По прошествии некоторого времени я получила письмо от отечественного объединения Союз развития международной коммуникации. Текст вызвал у меня недоумение: «Приглашаем Вас принять участие в проекте посадки апельсиновых деревьев в Сибири. Для нас очень ценна поддержка такой известной личности, как Вы. К тому же общими усилиями мы могли бы привлечь больше внимания к упомянутому проекту». Я? Известная личность? Эти слова, подобно цветам роз, ласково щекотали внутреннюю поверхность моих ушей. Я без промедления ответила, что согласна участвовать.
В тот же день я собралась вынести мусор, вышла из квартиры и зашагала вниз по ступенькам. Когда я шла мимо двери домоуправши, та выглянула на лестничную площадку и осведомилась, как у меня дела. В ее вопросе мне почудился подвох.
— Вот, зовут на работу в Сибирь, — ответила я гордо и рассказала о почетном приглашении.
Управдом страдальчески поморщилась.
— Проект посвящен выращиванию апельсинов в холодных условиях, — добавила я для пущей ясности.
Моя собеседница едва не взвыла. Она крепко прижала свою сумку к груди и торопливо простилась со мной, сославшись на неотложные дела.
Я с наивным оптимизмом верила в то, что в Сибири могут расти апельсины. Выращивают же в Израиле киви и помидоры, а там ведь пустыня. Так почему бы не быть апельсинам в Сибири? И потом, я как нельзя лучше подходила для работы в сибирском климате, холод был моей страстью.
С того дня управдом избегала меня. Каждый раз, когда я выходила из квартиры, она быстро покидала лестничную клетку, где стояла до этого, и пряталась за своей дверью. Выбегая на улицу, я регулярно замечала, что управдом наблюдает за мной из-за занавесок. Однажды, когда я постучалась к ней с каким-то вопросом, она притворилась, что ее нет дома.
Мои уши зарастали плесенью, потому что со мной никто не разговаривал. Язык существует не только для бесед, его еще можно использовать для приема пищи. А вот уши даны нам лишь для того, чтобы различать голоса и звуки. Мои уши слышали исключительно трамвайный лязг и ржавели, как колеи заброшенной железной дороги. Тоскуя по людским голосам, я решила обзавестись радиоприемником и отправилась в магазин электротоваров, но продавец объяснил мне, что в настоящее время все приемники в стране раскуплены. Это известие скорее обрадовало меня, чем огорчило. Даже если бы я приобрела радиоприемник, он оказался бы настолько плохого качества, что его звук едва ли можно было бы отличить от трамвайного грохота. По пути домой я заглянула в канцтовары, чтобы купить почтовой бумаги, и рассказала тамошнему продавцу о проекте «Апельсины в Сибири». Он отреагировал на мои слова точно так же, как управдом:
— Очень вам сочувствую. Надо что-то придумать.
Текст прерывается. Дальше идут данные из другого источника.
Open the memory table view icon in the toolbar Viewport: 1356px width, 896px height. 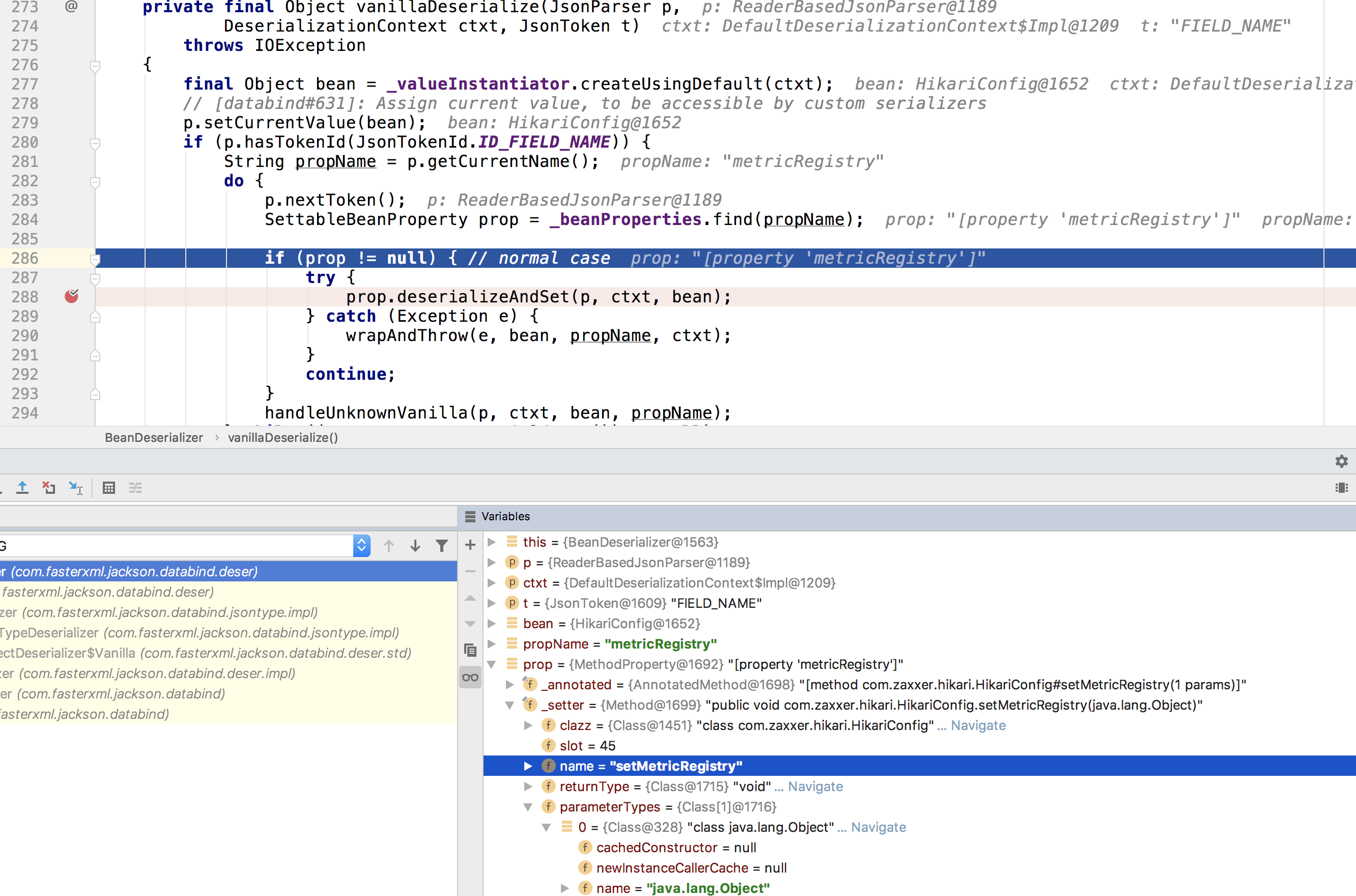click(x=108, y=487)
Я догадалась, что мое будущее все-таки в опасности. Войдя в подъезд, я стала подниматься к себе, но тут из своей квартиры выскользнула управдом и молча протянула мне листок с именем и адресом неизвестного мне человека. Я сообразила, что он может спасти меня, но не стала спешить к нему. Минула неделя, а я так ничего и не предприняла.
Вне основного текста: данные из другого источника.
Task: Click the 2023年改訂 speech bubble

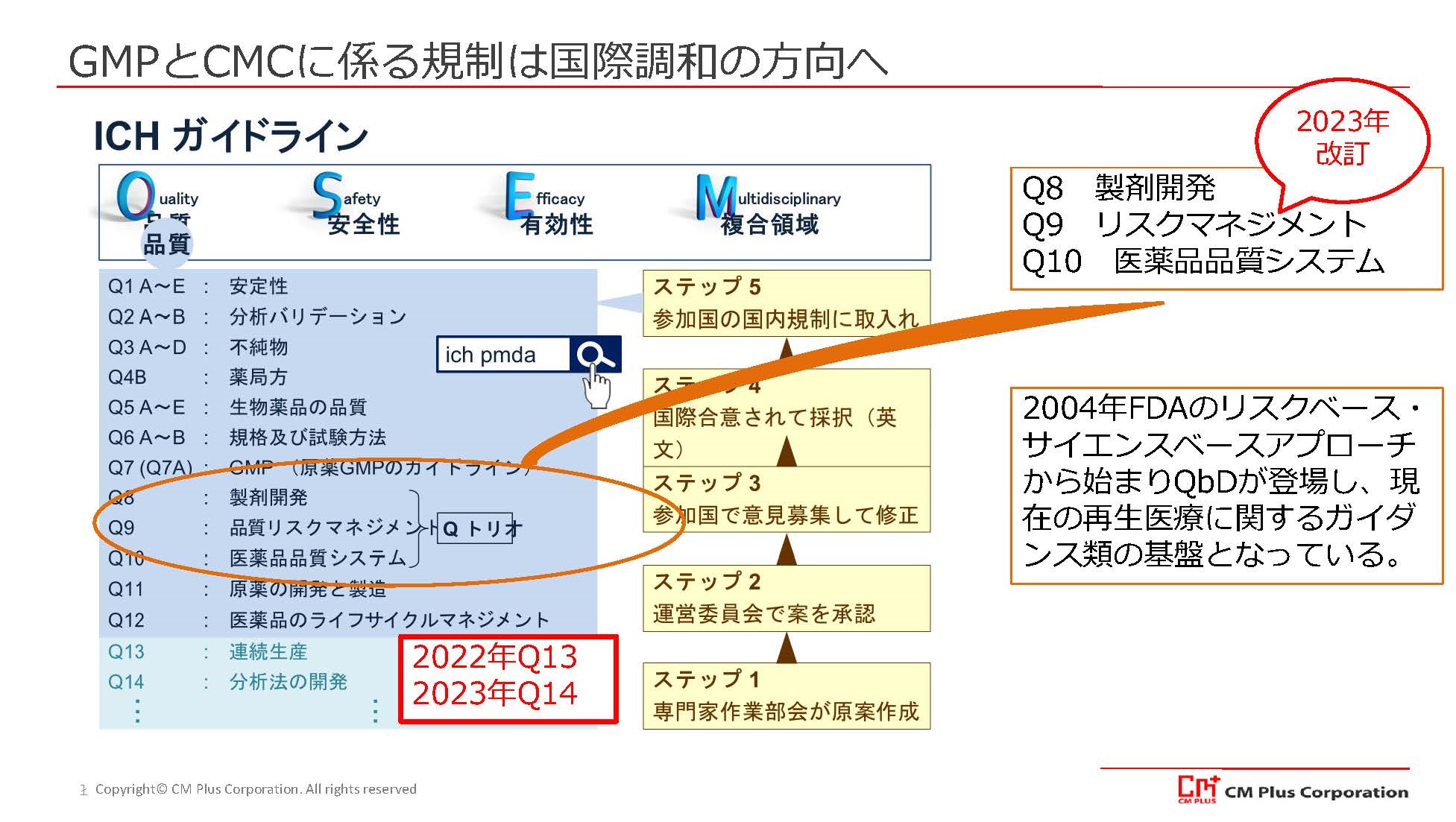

На восьмой день пыхтящий почтальон с разрумяненными щеками вручил мне заказное письмо — приглашение на международную конференцию в Западном Берлине, написанное в сухом и холодном тоне. Тем сильнее меня удивила приписка, что за мое участие в конференции организатор заплатит гонорар в размере десяти тысяч долларов. «Я что-то не так поняла», — подумала я и перечитала письмо. Слова «десять тысяч долларов» и «Западный Берлин» были выведены в нем черным по белому. С какой стати мне отстегнут столько денег? И почему вознаграждение будет переведено на счет союза писателей моей страны, а не выдано мне? В конце концов до меня дошло: если бы не этот выкуп, не видать бы мне разрешения на выезд. Не прошло и двух недель, а в моем распоряжении уже имелись все нужные документы, в том числе билет на самолет Москва — Берлин-Шёнефельд.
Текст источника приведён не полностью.